Alles an ihr drückt Achtsamkeit aus. Selbst wenn sie auf der Heizung döst, ist sie gleichzeitig wachsam.
Sie reagiert auf jede Veränderung in ihrem Umfeld.
Sie hat etwas, was wir scheinbar nicht haben: Risikobewusstsein.
Mit zunehmender Distanz zur Natur ist unser Risikobewusstsein geschrumpft, man möchte meinen, bei vielen Menschen nicht mehr existent. Und viele Katastrophen haben hier ihre Ursache.
Mangelndes Risikobewusstsein führt im Kleinen, im privaten Bereich und im Großen früher oder später zu einem Schadensereignis, das nicht selten in einer Katastrophe gipfelt. Bekanntestes Beispiel ist wohl der Untergang der Titanic.

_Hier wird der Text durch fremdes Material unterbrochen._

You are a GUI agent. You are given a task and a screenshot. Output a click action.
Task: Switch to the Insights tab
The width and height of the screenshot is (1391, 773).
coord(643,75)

Ich habe mir verschiedene Katastrophen angesehen und festgestellt, dass jeder Katastrophe eine Art Syndrom vorausgeht. Die Katastrophe ist sozusagen das Finale des Syndroms, das ich Titanic-Syndrom nenne.

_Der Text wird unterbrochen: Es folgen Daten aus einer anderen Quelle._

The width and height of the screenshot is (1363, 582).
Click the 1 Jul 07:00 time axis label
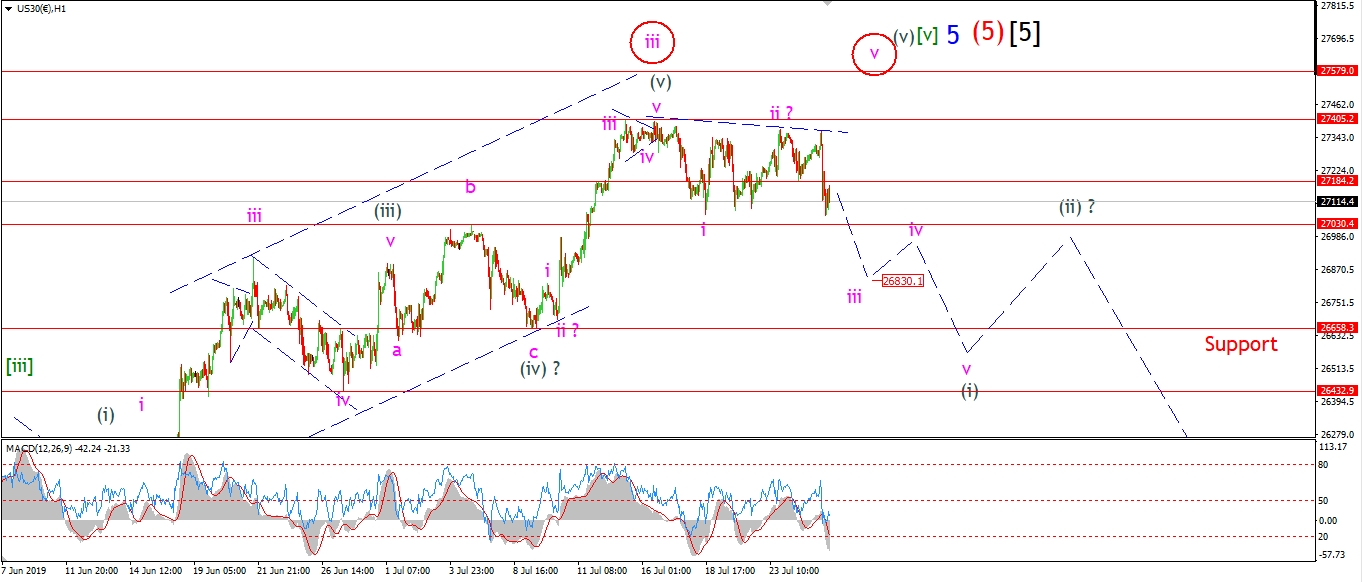click(x=406, y=571)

Was hat es mit diesem Syndrom nun auf sich?
Wie bei jedem Syndrom gibt es verschiedene Symptome, die gleichzeitig auftreten.
Ein Beispiel aus dem privaten Bereich: Eine Familie lebt in einem Einfamilienhaus. Die von außen erreichbaren Fenster und die Terrassentür sind nicht mit einbruchhemmenden Beschlägen ausgestattet, eine Einbruchmeldeanlage gibt es nicht. Auch keine Rauchmelder - und einen Feuerlöscher würde man vergeblich suchen.
Hier haben wir schon mehrere Symptome, die auf das Titanic-Syndrom hinweisen.
Und natürlich gibt es auch eine Ursache, nämlich das nichtvorhandene Risikobewusstsein. Man lebt in einer Illusion der Sicherheit.
Die Symptome weisen auf das Titanic-Syndrom hin – die Katastrophe kann sich in den unterschiedlichsten Bereichen abspielen: Vielleicht ein Herzinfarkt, weil Risiken einer falschen Lebensweise nicht beachtet wurden.
Für uns sind in diesem Zusammenhang drei Dinge wichtig:
1. Erkennen, dass wir in einer sehr komplexen Welt leben, in der stabile
Prozesse nur ein momentaner, zeitlich begrenzter Zustand sind.
2. Aus dieser Erkenntnis heraus ein Bewusstsein für Risiken entwickeln.
3. Entwickeltes Risikobewusstsein ermöglicht uns:
• Risiken zu erkennen
• Sie einzuschätzen
• Auf sie zu reagieren
Wir leben so nicht länger in einer illusionären Sicherheit und gleichen im gewissen Sinne der Katze: Wir sind nicht ängstlich, aber immer achtsam!